- _PASSAGE SHOWN_
═══
An important part of Harris’ argument is that being Muslim is causally related to the type of suicidal terrorism we are looking for. This does not imply, as some suggest, that all Muslims are terrorists. We’ve already been through that probability discussion. Causal connections are another area people often misinterpret. The logical statement that all A’s are B’s doesn’t not imply that all B’s are A’s, or even a majority.
Think of lottery winners. Winning a lottery is causally related to buying a ticket. That doesn’t mean that everyone who buys a ticket is caused to win. On the contrary, very few win. But winning is a direct result of buying a ticket. Likewise, Harris argues that suicidal terrorism is causally related to being Muslim. If a perfect causal correlation, it would mean looking for terrorists in non-Muslims would be like looking for lottery winners in non-ticket holders. It would be a huge waste of effort, if true.
This relationship is actually important as Harris points out. The discussion above only relied on a correlative probability. If there were no causality it would imply there is a better characteristic on which to base the risk calculation. If the reason for the terrorism was related to, say, geographic land disputes regardless of belief system and the region happen to be mostly Muslim, then the correlation would be coincidental and a better measure would be the geographic origin. This is why Harris makes it clear that the belief system itself is causally related to the terrorism, even if a rare lottery-like causal relationship. The argument then is that “being Muslim” is the correct criteria, though could possibly be made more precise with additional criteria.
Harris is correct on his argument here. Schneier agrees in principle, and is even willing to assume a causal correlation of 1, meaning 100% of suicidal terrorists would be causally due to being Muslim. (This may not be exactly true, but is probably close.) However, Schneier maintains that this is irrelevant. Again, he is wrong. The relative risk of being Muslim, as well as any other risk category differentiators, must go into any risk analysis and the causality link means it is the correct criteria. You cannot analyze if you are equalizing risk if you don’t actually look at the relative risks.
4. Muslim Recognition
Perhaps the biggest points of contention between Harris and Schneier is the ability to recognize Muslims. Recall that recognition is an interpretation of measurable features in a greater context using outside knowledge. Many of Harris’ critics, along with Schneier, suggest that it is impossible to recognize Muslims because Islam is a belief system. They are wrong.
It is certainly impossible to perfectly recognize who is Muslim and who isn’t. But this doesn’t mean there aren’t classifiers. Recall that classification is categorizing via measured characteristic. Muslims are not random. There are measurable characteristics that statistically correlate with being Muslim. These likely include things like skin tone, name, country of origin, clothing, jewelry, mannerisms, and language. There may be more.
Of course it’s not a guarantee. That’s why statistical correlations are correlations and not one-to-one mapping functions. Some people can look Muslim and not be Muslim. Some people who are Muslim do not look it. Exceptions do not negate the correlation. Possibility is entirely different from probability. The fact that there are men in drag does not negate that there are distinctive characteristics to tell men and women apart, statistically. Harris’ argument all along has been to profile “anybody who might conceivably be Muslim”.
═══
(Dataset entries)

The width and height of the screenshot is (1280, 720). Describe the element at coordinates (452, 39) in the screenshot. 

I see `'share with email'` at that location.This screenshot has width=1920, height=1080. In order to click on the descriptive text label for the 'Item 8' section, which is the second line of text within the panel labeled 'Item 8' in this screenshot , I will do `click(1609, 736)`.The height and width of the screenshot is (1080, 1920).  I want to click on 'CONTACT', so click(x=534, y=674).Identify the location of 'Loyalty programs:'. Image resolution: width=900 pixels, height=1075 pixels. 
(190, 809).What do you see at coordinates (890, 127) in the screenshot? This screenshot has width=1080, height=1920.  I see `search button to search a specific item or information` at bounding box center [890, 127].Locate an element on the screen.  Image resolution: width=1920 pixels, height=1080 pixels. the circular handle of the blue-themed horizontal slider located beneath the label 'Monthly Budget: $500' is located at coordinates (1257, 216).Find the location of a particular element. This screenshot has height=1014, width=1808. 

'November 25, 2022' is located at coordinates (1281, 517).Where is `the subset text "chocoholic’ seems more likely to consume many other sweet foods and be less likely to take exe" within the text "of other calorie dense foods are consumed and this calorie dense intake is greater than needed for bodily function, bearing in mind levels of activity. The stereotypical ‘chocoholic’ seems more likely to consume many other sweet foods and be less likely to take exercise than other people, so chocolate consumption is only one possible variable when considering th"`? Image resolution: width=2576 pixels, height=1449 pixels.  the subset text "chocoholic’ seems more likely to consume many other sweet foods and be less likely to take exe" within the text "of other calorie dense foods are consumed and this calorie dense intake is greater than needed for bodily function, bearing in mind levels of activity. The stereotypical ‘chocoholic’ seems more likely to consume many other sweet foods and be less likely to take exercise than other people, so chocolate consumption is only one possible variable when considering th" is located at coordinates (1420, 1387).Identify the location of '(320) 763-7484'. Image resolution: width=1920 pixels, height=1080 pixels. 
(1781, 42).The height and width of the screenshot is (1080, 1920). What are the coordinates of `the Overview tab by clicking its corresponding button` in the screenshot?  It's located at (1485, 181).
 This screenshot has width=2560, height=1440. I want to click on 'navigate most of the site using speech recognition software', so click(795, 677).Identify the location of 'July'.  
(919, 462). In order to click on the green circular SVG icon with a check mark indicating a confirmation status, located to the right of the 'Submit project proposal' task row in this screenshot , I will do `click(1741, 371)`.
═══
- _GIVEN TASK_
Please extract, word for word, the part of the passage about Harris and Schneier that opens with the words containing "4. Muslim Recognition" and closes with "They are wrong.". Rely only on the passage about Harris and Schneier, not on the lines.

- _FINISHED EXERCISE_
4. Muslim Recognition
Perhaps the biggest points of contention between Harris and Schneier is the ability to recognize Muslims. Recall that recognition is an interpretation of measurable features in a greater context using outside knowledge. Many of Harris’ critics, along with Schneier, suggest that it is impossible to recognize Muslims because Islam is a belief system. They are wrong.